-- MATERIAL TO PROCESS --
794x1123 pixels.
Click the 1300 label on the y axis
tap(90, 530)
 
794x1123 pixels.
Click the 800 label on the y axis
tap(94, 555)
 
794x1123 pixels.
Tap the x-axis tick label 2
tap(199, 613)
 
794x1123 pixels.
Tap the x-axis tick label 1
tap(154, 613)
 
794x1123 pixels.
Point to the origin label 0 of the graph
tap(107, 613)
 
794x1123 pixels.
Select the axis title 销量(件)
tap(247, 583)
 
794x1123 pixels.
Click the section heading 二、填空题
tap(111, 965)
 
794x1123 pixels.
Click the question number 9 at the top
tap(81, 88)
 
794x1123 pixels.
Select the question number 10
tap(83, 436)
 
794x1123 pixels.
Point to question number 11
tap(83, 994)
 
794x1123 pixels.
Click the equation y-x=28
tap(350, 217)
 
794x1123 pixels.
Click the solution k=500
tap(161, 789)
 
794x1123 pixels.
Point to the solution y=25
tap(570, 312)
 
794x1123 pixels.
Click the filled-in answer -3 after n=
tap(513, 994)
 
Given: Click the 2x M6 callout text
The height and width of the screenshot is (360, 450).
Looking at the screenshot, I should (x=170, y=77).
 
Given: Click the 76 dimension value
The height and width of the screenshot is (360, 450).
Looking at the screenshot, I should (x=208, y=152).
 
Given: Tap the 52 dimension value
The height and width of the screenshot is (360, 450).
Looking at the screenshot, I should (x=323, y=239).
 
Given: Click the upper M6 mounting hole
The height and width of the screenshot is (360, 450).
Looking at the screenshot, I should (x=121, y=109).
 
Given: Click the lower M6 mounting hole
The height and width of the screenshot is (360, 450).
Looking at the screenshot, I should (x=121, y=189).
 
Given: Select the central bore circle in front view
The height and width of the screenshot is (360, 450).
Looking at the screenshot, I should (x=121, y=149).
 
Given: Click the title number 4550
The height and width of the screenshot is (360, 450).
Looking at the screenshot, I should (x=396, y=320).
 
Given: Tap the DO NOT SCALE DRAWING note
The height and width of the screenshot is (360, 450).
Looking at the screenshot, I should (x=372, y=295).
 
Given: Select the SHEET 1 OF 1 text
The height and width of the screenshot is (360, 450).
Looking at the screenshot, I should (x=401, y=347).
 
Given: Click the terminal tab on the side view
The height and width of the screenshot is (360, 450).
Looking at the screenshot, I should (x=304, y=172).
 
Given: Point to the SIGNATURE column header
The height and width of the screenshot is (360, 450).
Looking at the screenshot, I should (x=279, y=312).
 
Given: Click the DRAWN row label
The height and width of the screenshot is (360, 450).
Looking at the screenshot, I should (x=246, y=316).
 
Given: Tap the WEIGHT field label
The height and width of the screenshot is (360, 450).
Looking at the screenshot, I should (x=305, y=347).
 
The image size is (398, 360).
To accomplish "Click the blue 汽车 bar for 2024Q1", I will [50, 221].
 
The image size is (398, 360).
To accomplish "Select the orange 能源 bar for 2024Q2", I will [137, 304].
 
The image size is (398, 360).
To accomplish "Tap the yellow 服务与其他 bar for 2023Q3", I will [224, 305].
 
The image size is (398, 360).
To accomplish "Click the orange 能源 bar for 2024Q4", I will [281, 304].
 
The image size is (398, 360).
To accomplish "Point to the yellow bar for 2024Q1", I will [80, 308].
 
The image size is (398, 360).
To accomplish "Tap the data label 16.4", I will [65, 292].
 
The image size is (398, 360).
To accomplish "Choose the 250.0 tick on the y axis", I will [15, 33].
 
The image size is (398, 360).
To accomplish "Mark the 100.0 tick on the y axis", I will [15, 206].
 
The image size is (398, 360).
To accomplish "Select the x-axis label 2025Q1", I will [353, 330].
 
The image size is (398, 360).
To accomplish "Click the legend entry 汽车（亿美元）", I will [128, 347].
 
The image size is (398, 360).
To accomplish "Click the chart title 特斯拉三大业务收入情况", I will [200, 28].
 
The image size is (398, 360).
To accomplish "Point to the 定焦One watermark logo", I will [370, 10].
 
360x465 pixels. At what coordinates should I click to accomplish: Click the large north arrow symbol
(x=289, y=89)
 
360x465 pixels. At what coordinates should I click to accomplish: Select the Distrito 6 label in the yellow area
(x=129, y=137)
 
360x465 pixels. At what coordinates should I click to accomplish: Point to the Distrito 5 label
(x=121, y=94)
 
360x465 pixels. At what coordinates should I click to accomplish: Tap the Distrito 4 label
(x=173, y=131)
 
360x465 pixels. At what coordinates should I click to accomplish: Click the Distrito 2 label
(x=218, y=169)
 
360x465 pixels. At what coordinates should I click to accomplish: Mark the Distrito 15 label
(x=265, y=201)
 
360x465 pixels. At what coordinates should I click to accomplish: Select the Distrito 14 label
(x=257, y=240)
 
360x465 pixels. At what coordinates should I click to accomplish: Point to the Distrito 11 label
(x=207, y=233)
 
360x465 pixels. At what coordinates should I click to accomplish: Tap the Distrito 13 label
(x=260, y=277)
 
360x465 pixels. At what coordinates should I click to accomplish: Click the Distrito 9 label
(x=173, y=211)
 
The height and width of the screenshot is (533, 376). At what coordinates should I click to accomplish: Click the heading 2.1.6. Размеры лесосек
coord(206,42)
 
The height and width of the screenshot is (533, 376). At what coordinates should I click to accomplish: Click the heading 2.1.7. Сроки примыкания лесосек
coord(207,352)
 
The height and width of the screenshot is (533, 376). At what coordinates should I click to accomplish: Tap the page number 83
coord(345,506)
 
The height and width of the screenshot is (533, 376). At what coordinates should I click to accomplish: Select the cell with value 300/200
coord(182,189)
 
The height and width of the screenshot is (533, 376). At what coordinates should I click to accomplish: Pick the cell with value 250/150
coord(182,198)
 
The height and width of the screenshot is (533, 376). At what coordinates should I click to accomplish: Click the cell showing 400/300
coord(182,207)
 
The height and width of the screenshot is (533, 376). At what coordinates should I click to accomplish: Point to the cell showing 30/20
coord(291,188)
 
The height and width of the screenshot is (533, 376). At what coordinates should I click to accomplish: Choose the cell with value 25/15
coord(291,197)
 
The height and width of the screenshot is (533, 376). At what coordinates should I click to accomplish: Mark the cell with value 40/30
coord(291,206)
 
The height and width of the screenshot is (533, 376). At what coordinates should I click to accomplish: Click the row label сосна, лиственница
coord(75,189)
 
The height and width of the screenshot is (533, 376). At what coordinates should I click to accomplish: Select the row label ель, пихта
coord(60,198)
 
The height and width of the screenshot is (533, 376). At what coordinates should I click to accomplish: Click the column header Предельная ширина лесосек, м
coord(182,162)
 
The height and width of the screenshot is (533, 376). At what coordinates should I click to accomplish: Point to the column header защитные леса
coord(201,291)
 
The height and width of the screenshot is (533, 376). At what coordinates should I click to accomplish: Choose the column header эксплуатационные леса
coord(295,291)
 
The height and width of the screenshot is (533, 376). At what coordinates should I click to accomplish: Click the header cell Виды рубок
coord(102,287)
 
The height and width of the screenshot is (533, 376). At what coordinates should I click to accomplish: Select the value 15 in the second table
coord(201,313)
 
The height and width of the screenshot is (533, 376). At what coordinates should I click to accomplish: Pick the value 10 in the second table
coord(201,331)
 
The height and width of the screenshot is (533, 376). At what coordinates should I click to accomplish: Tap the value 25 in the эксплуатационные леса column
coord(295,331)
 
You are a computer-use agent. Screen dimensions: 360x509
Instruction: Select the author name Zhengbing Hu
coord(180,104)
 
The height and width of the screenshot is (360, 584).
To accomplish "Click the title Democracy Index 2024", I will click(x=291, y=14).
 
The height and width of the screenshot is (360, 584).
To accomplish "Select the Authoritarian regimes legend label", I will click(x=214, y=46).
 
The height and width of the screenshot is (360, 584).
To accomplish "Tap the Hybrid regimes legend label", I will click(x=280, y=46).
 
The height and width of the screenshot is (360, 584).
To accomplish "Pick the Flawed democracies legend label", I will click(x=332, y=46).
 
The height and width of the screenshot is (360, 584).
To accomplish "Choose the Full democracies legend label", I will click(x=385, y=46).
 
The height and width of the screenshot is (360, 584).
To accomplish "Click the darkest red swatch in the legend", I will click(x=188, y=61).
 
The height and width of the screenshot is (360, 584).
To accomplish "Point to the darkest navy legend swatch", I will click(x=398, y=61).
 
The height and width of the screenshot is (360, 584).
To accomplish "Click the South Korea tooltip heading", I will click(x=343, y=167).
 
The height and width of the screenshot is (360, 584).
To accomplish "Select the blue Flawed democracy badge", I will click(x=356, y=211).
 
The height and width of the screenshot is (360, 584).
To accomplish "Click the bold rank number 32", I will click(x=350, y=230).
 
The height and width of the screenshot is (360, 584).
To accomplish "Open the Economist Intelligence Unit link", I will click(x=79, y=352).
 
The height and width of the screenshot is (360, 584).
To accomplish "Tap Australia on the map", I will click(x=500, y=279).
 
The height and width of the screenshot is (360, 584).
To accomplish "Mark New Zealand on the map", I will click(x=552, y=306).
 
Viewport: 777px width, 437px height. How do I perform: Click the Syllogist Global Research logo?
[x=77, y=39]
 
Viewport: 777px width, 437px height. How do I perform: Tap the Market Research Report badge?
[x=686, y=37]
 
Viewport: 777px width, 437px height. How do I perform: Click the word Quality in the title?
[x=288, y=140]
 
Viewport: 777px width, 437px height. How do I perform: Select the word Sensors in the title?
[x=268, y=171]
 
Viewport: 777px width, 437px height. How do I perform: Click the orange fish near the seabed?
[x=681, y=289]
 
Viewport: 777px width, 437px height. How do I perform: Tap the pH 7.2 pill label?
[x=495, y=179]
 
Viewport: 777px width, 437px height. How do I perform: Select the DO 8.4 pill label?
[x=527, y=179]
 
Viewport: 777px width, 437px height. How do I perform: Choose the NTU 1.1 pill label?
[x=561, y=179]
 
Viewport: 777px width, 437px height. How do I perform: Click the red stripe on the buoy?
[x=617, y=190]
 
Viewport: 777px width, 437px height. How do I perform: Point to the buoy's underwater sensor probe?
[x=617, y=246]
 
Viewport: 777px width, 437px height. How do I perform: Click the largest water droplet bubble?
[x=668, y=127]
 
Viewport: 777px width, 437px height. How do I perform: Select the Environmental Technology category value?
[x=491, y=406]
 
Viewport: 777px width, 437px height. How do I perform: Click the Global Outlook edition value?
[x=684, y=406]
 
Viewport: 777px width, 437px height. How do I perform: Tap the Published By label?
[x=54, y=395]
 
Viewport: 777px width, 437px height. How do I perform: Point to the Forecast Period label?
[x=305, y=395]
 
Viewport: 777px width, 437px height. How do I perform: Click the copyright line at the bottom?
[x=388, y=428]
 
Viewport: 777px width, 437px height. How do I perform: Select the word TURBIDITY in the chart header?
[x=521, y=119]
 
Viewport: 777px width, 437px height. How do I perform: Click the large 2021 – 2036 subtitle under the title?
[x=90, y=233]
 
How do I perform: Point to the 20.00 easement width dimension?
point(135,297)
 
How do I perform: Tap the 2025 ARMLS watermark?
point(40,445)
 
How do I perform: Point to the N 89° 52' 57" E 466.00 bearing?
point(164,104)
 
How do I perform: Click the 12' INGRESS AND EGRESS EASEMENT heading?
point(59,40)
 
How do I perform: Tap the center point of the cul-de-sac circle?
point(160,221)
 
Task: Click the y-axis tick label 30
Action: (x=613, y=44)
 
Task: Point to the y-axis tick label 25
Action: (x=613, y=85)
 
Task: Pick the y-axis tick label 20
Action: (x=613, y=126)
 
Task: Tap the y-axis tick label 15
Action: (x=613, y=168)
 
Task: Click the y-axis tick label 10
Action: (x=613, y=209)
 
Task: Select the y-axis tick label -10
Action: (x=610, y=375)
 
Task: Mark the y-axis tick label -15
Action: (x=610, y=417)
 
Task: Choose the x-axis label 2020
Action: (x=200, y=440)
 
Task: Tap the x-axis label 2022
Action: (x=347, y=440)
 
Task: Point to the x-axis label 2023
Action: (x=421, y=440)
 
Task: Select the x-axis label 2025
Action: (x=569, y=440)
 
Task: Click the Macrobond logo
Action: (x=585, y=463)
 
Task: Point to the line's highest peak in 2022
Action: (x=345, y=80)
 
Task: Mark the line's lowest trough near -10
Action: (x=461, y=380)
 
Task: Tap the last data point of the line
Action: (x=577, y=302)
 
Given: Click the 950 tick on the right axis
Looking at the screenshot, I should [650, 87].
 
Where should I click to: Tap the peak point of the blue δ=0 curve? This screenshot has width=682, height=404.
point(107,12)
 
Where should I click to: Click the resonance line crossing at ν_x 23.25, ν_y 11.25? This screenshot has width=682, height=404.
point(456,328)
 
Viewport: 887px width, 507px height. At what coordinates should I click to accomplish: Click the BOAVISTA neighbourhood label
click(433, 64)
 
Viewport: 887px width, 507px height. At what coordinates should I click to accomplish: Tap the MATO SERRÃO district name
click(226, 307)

-- TASK DESCRIPTION --
Retype the items from the line containing "cell Виды рубок" down through the line containing "coord(180,104)", keeping both end lines and every line in between exactly unchanged.

-- FINAL RESULT --
The height and width of the screenshot is (533, 376). At what coordinates should I click to accomplish: Click the header cell Виды рубок
coord(102,287)
 
The height and width of the screenshot is (533, 376). At what coordinates should I click to accomplish: Select the value 15 in the second table
coord(201,313)
 
The height and width of the screenshot is (533, 376). At what coordinates should I click to accomplish: Pick the value 10 in the second table
coord(201,331)
 
The height and width of the screenshot is (533, 376). At what coordinates should I click to accomplish: Tap the value 25 in the эксплуатационные леса column
coord(295,331)
 
You are a computer-use agent. Screen dimensions: 360x509
Instruction: Select the author name Zhengbing Hu
coord(180,104)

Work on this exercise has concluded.